Your instructions:
Continue the Form 10-Q passage on forward-looking statements, picking up after its last sentence.

Page text:
· · · ·
Some of the matters discussed in this Form 10-Q, including the discussion in "Outlook", may contain forward-looking statements that are subject to certain risks, uncertainties and assumptions. Such forward-looking statements are intended to be identified in this document by the words "anticipate", "estimate", "objective", "possible", "potential" and similar expressions. Actual results may vary materially. Factors that could cause actual results to differ materially include, but are not limited to: general economic conditions, including their impact on capital expenditures; business conditions in the energy industry; competitive factors including the extent and timing of the entry of additional competition in the markets served by the Company; unusual weather; state and federal legislative and regulatory decisions and initiatives that affect cost and investment recovery, have an impact on rate structures and affect the speed and degree to which competition enters the Company's markets; and other risk factors listed in the Company's Form 10-K for the year ended December 31, 2000, including Exhibit 99.01 thereto and other factors described from time to time in the Company's reports to the Securities and Exchange Commission.
· · · ·
Listing:

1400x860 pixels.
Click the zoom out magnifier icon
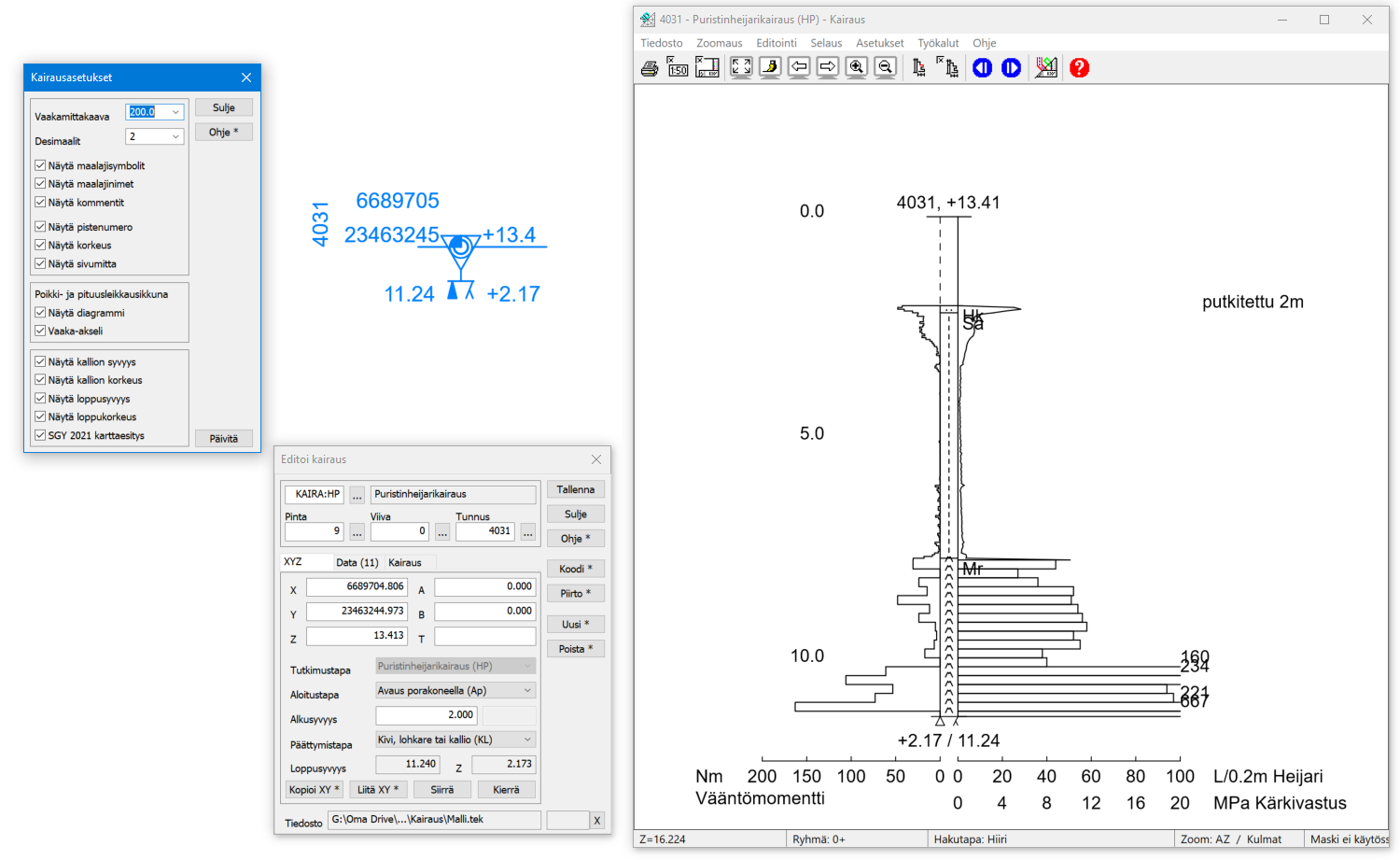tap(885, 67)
· · · ·
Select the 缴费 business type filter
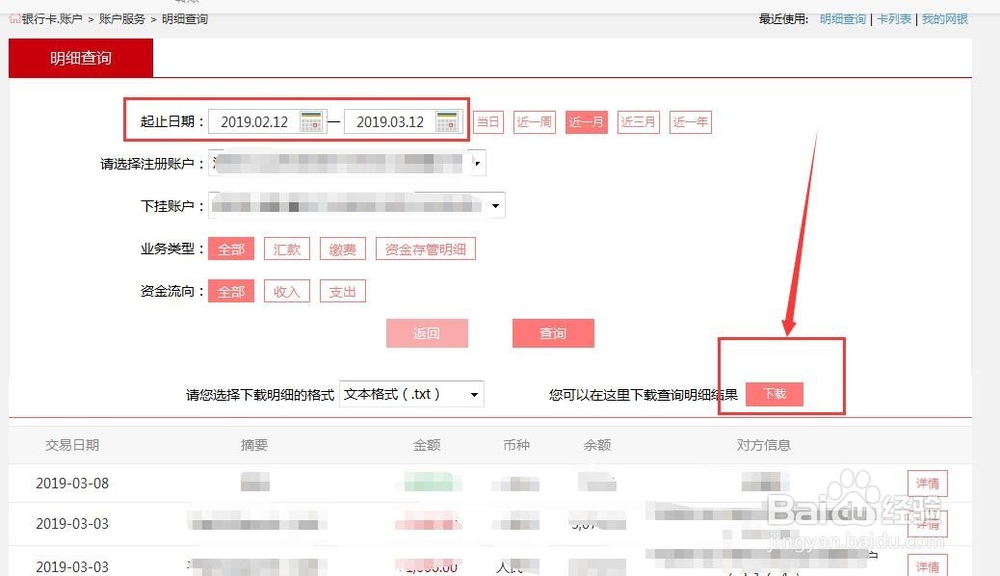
· · · ·
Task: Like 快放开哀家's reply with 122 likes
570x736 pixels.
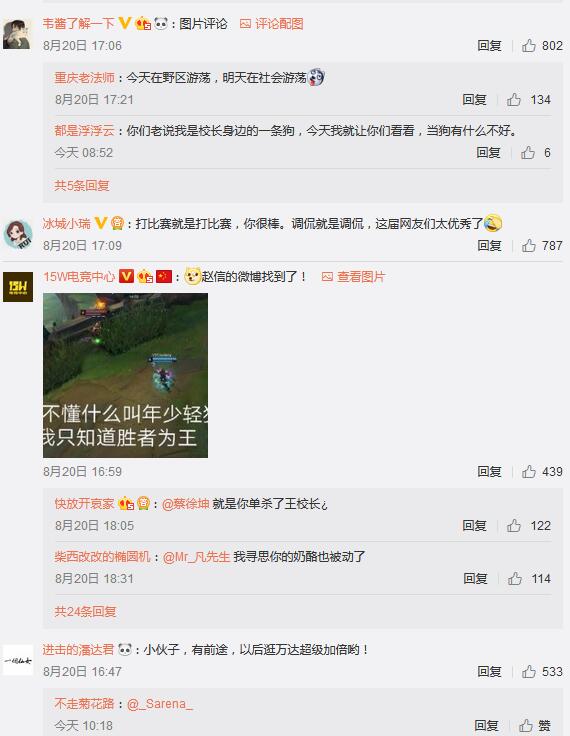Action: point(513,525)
· · · ·
Answer to the task:
EARNINGS
Net income decreased $10.3 million or 9.6 percent in the three months ended September 30, 2001. Of the $10.3 million decrease, approximately $7.2 million was attributable to OG&E and $4.6 million was attributable to Enogex. These decreases were partially offset by decreased losses of approximately $1.5 million at the holding company. OG&E's decrease in earnings for the three months ended September 30, 2001, was primarily attributable to milder weather and increased operation and maintenance expenses. The decrease in earnings at Enogex for the three months ended September 30, 2001, was primarily attributable to poorer margins in the gas processing business, a loss in the energy marketing and trading business and to a one-time cost adjustment stemming from the 1999 Transok acquisition. The decreased losses at the holding company resulted from decreased other operation and maintenance costs.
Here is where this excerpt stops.